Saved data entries
━━━━━━

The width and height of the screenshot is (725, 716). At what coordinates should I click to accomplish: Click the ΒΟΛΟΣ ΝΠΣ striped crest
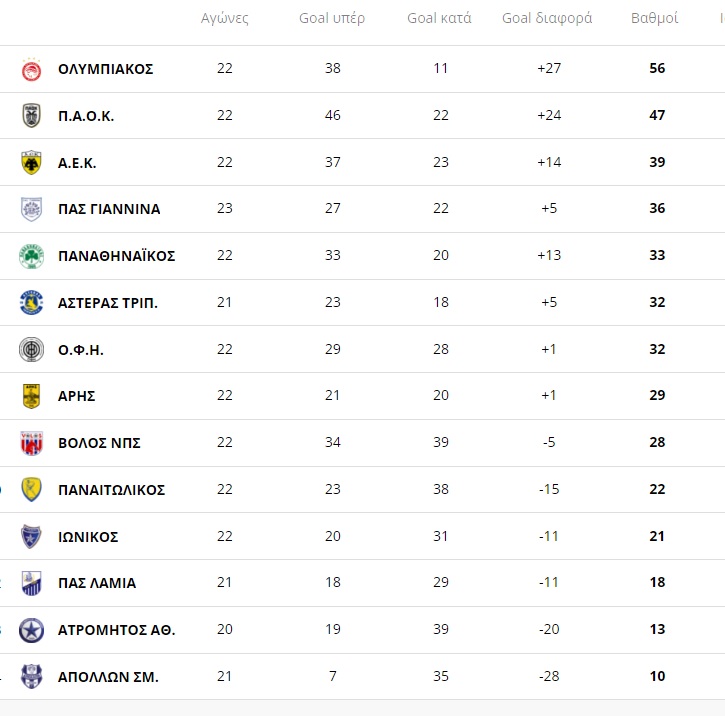(31, 443)
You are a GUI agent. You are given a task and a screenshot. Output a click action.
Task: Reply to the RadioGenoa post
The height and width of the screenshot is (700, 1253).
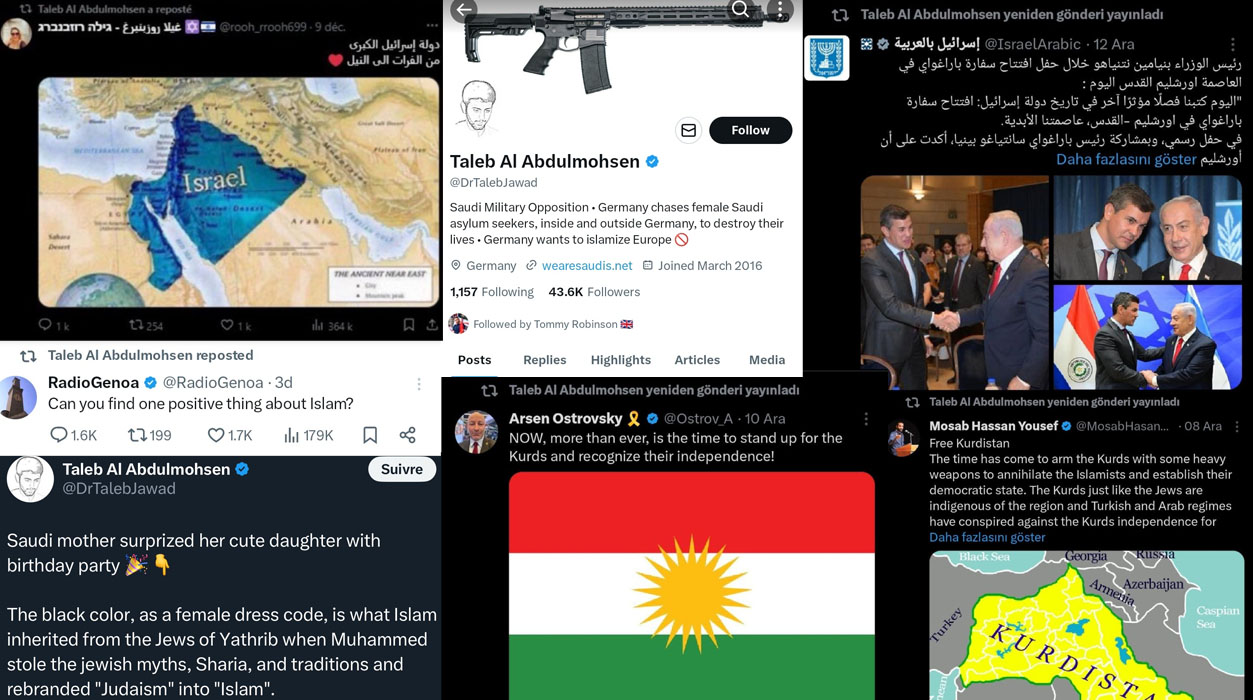(73, 435)
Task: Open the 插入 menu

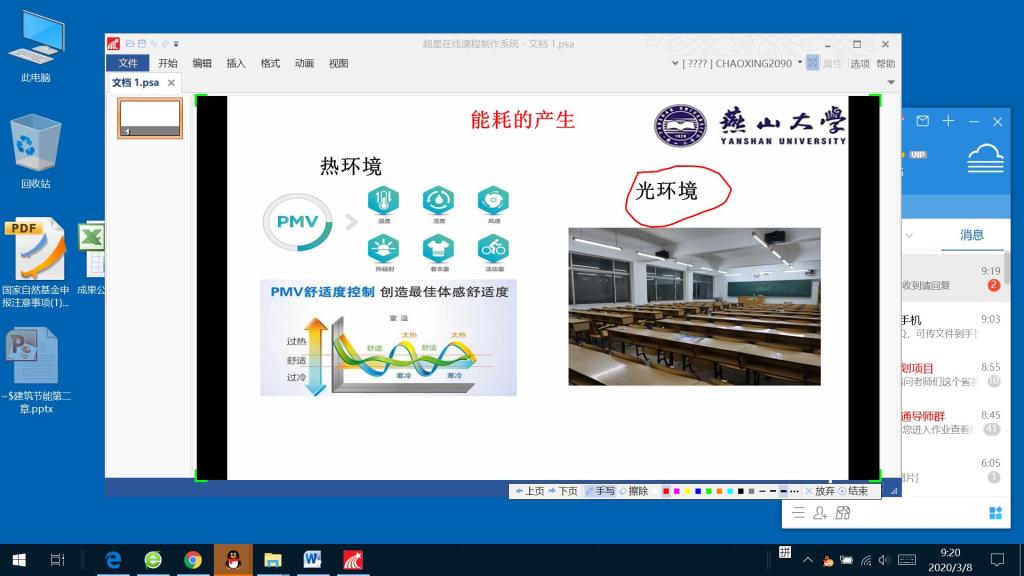Action: click(x=236, y=63)
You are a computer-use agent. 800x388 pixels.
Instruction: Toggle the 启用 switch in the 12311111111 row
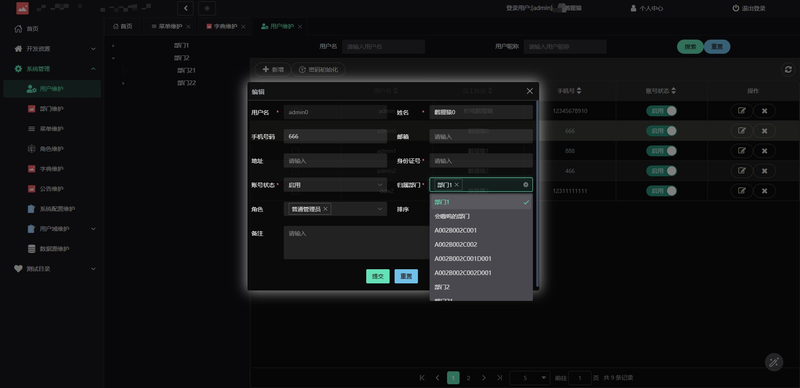pyautogui.click(x=661, y=191)
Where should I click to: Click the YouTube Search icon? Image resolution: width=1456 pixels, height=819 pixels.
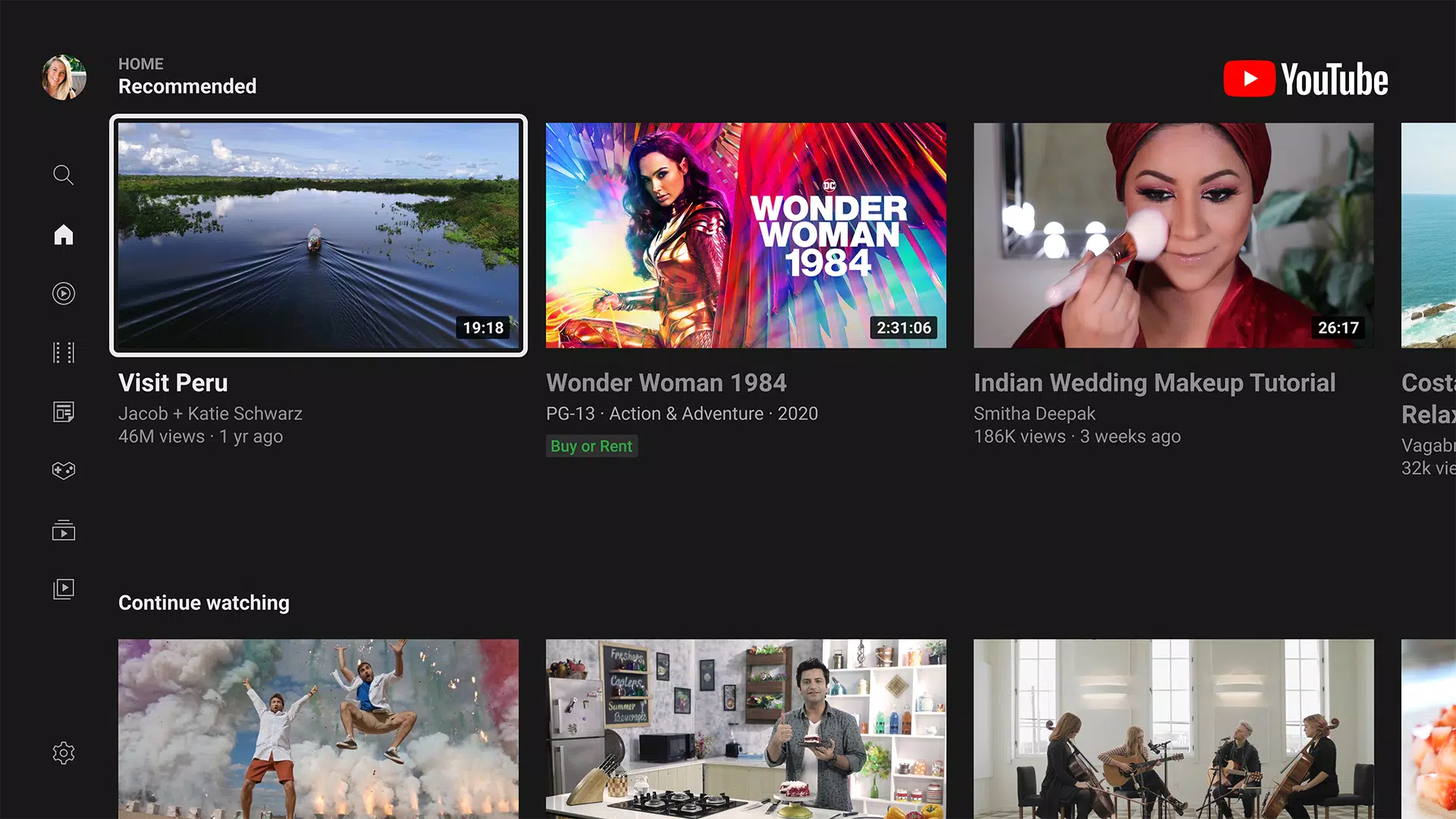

━━━━━━

**Work request**
Your output should be only the lines from the line with "Instruction: Toggle the" through the end of the data, exactly as they stand, and no pictures.

**The answer**
Instruction: Toggle the 启用 switch in the 12311111111 row
pyautogui.click(x=661, y=191)
Where should I click to: Click the YouTube Search icon? Image resolution: width=1456 pixels, height=819 pixels.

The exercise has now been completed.